Zum Spass hab ich für einen neuen Test meinen alten Windows 2000 Desktop genommen, mit dem funktioniert alles. Ich kann auf beide SambaServer über VPN zugreifen, das Routing kann es also nicht sein.

Zurück zu meinem Windows XP Laptop.

Wenn ich meinen externen ISDN Internet Account per VPN in meinen Netzwerk anmelde gehen ich folgenden Weg:

Laptop Windows XP ->
Isdn Internet Provider IP:212.xxx.xxx.xxx -->
Verbindung über VPN Client auf meine Zywall 35 externe IP 217.xxx.xxx.xxx

Zywall 35: Internes LAN 172.29.174.xxx
DMZ 172.29.170.12

Per Ping erreiche ich alle Rechner vom Laptop(über VPN), den SambaServer reiche ich nur in der Range 172.29.170.xx .
Wenn ich unter Windows-Explorer die funktion Rechner suchen mache, werden Rechner unter der Range 172.29.170.xx gefunden, Rechner unter der Range 172.29.174.xxx nicht.

Einstellungen der Zywall 35 müssen richtig sein, da vom Windows 2000 Rechner (über VPN) alle Funktionen gehen.

Irgendwo im Windows XP liegt der HUnd begraben, die Firewall habe ich schon deaktiviert, das bringt nichts. Wo kann ich noch suchen?????????

MiGo
13.06.07, 09:41
Zum Spass hab ich für einen neuen Test meinen alten Windows 2000 Desktop genommen, mit dem funktioniert alles.
Und mit dem bist du wie an das VPN gegangen? Auch per ISDN?

Einstellungen der Zywall 35 müssen richtig sein, da vom Windows 2000 Rechner (über VPN) alle Funktionen gehen.
Nicht notwendigerweise. Klink' dich mal (wenn noch nicht so geschehen) echt von aussen (->ISDN) mit dem Win2K-Rechner ins VPN ein. Geht's dann immer noch?

be1001
15.06.07, 10:29
Hallo,

ich klinke mich ja von aussen über ISDN ein, über den Windows 2000 PC geht alles, über den Windows XP nicht.
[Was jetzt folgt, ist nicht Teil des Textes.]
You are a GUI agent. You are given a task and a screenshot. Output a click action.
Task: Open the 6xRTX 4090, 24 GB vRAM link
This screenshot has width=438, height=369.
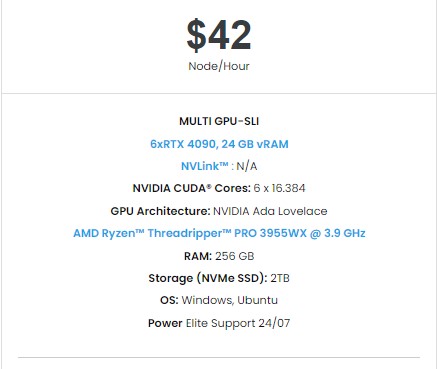tap(219, 144)
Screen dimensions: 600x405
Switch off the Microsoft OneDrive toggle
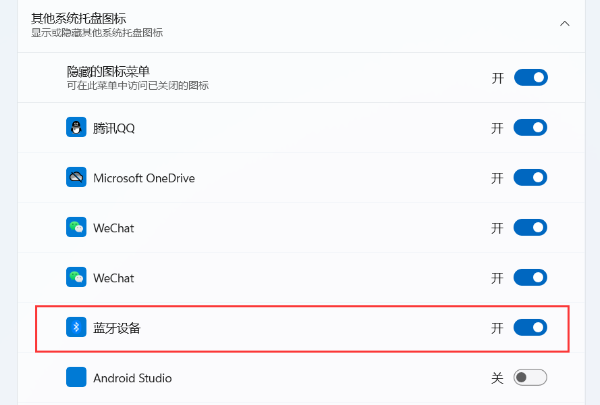pyautogui.click(x=530, y=178)
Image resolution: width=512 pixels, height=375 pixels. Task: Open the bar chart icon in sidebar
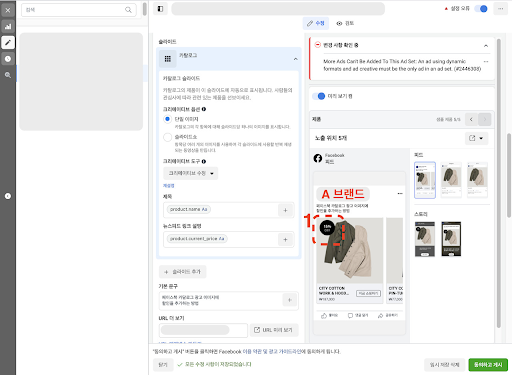tap(8, 26)
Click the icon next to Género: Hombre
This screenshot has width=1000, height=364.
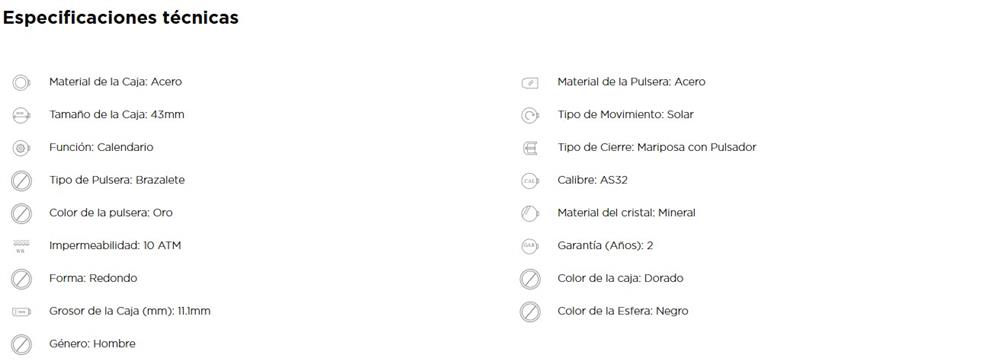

Irgendwo in Windows XP muss wass freigeschaltet werden.

Nur wo????????

MiGo
18.06.07, 07:26
Irgendwo in Windows XP muss wass freigeschaltet werden.
Evtl. hängt's an der WindwosXP-Firewall - wenn ein VPN-Zugang eingerichtet wird, wird dazu ja ein anderes "Netzwerkgerät" verwendet/erstellt.
Hast du dir von dem neuen Netzwerkgerät mal die Firewalleinstellungen angeschaut?